SHORT PROBLEM 1:
Count the lines of the records that contain the string "This", matching case exactly, and give only that number.

# Some pictures from the St. Louis zoo



## jackrat (May 5, 2011)

I was at the St. Louis zoo on Saturday.Took a few pictures,hope you enjoy!

Flamingos






African crowned crane






Snowy egret






A greater cormerant






Due to construction,we couldn't see the galops or aldabras.I did see a group of massive Burmese mountain tortoises.There was 8 or 10 and they were huge.They were behind glass,so the pics I took didn't turn out.


----------



## harris (May 5, 2011)

What about their set of GIANT Yellowfoots?


----------



## jackrat (May 5, 2011)

harris said:


> What about their set of GIANT Yellowfoots?


Did not see them.Wish I had.Did see some radiateds,but they were pretty plain.


----------



## ALDABRAMAN (May 5, 2011)

Oustanding pictures!


----------



## african cake queen (May 5, 2011)

hi jackrat, that was nice!


----------



## Jacob (May 5, 2011)

Awesome!


----------



## NEtorts (May 5, 2011)

I was in St Louis a couple years ago in early April and they had a cold snap.....we still went to the zoo and the gallop/ aldabra exibit was awsome!! they had a ton of animals I think 12-16 if they are refurbishing it I am going back!! I loved their reptile exibits.....


----------



## dmarcus (May 5, 2011)

Those photos are cool..


----------



## Baoh (May 6, 2011)

Was there any mention on a sign or anything of when the construction would be completed? I want to swing by when I have a free weekend day to see the giant yellow foot tortoises. I have been told that my baby has lineage from them, but I want to see them regardless of whether or not that is true.


----------



## jackrat (May 6, 2011)

RECORDS SHOWN:
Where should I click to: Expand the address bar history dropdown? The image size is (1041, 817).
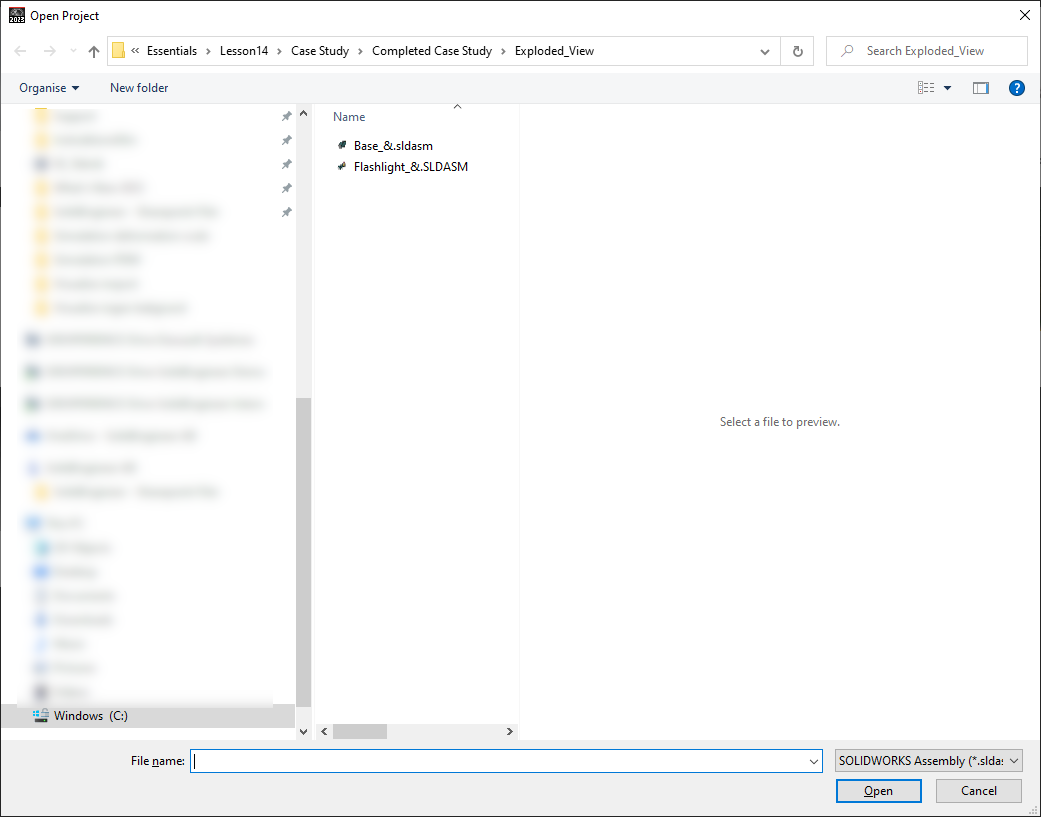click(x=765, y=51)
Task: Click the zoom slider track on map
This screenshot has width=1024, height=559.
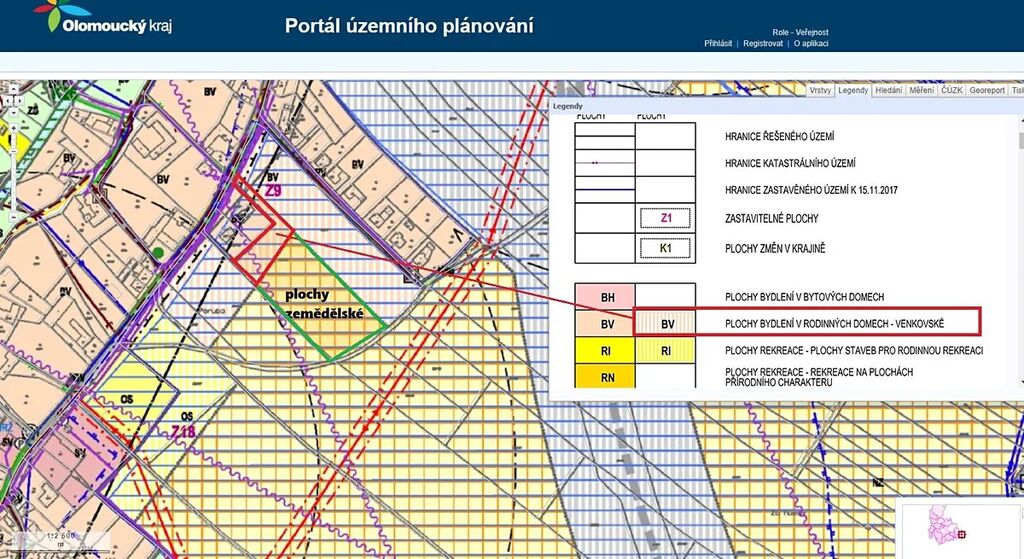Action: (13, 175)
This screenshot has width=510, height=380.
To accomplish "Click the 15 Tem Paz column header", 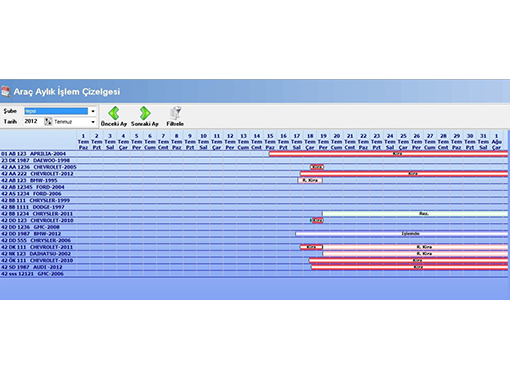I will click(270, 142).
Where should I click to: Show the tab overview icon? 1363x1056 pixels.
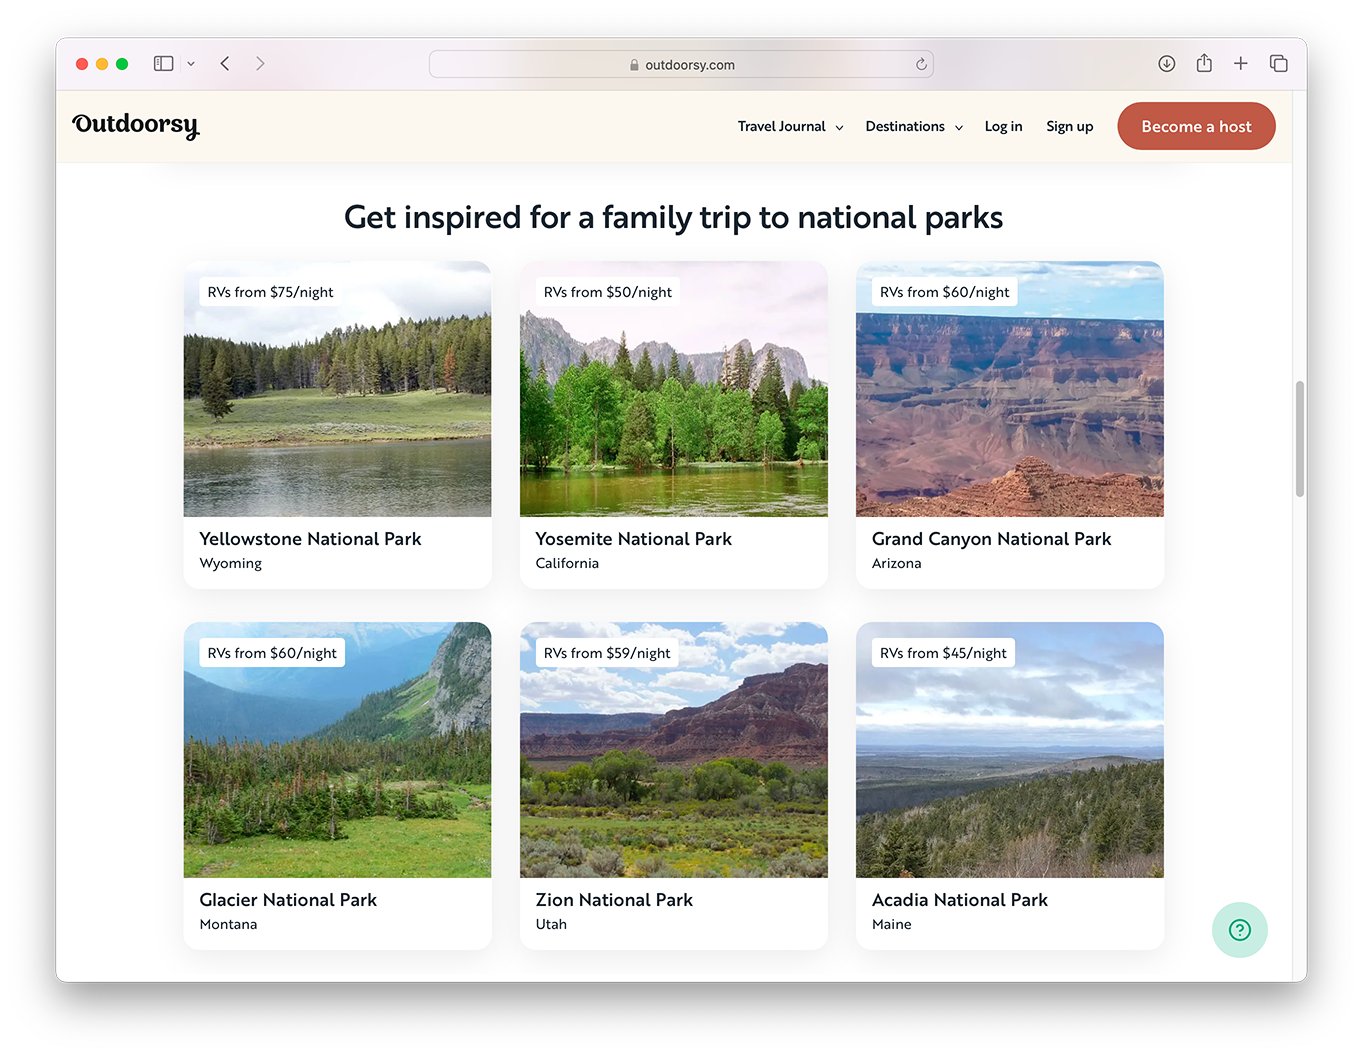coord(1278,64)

SHORT PROBLEM 2:
Write the next part of the St. Louis zoo thread, starting after its final line.

EXERCISE OUTPUT 1:
2

EXERCISE OUTPUT 2:
Baoh said:


> Was there any mention on a sign or anything of when the construction would be completed? I want to swing by when I have a free weekend day to see the giant yellow foot tortoises. I have been told that my baby has lineage from them, but I want to see them regardless of whether or not that is true.


No signs about when it would be complete.You could probably email them and find out.


----------



## Yvonne G (May 6, 2011)

Your pictures are so vivid and clear. Mine are always a bit blurry. I make them smaller and choose the 1024x768 pixel setting. Is that why?

Can you tell me what the little house with the ramp is in front of the flamingos?


----------



## jackrat (May 6, 2011)

emysemys said:


> Your pictures are so vivid and clear. Mine are always a bit blurry. I make them smaller and choose the 1024x768 pixel setting. Is that why?
> 
> Can you tell me what the little house with the ramp is in front of the flamingos?


I don't know. I just point and shoot. I honestly don't know much about my camera. They had a lot of wood ducks in with the flamingos,I'm guessing the houses were for them.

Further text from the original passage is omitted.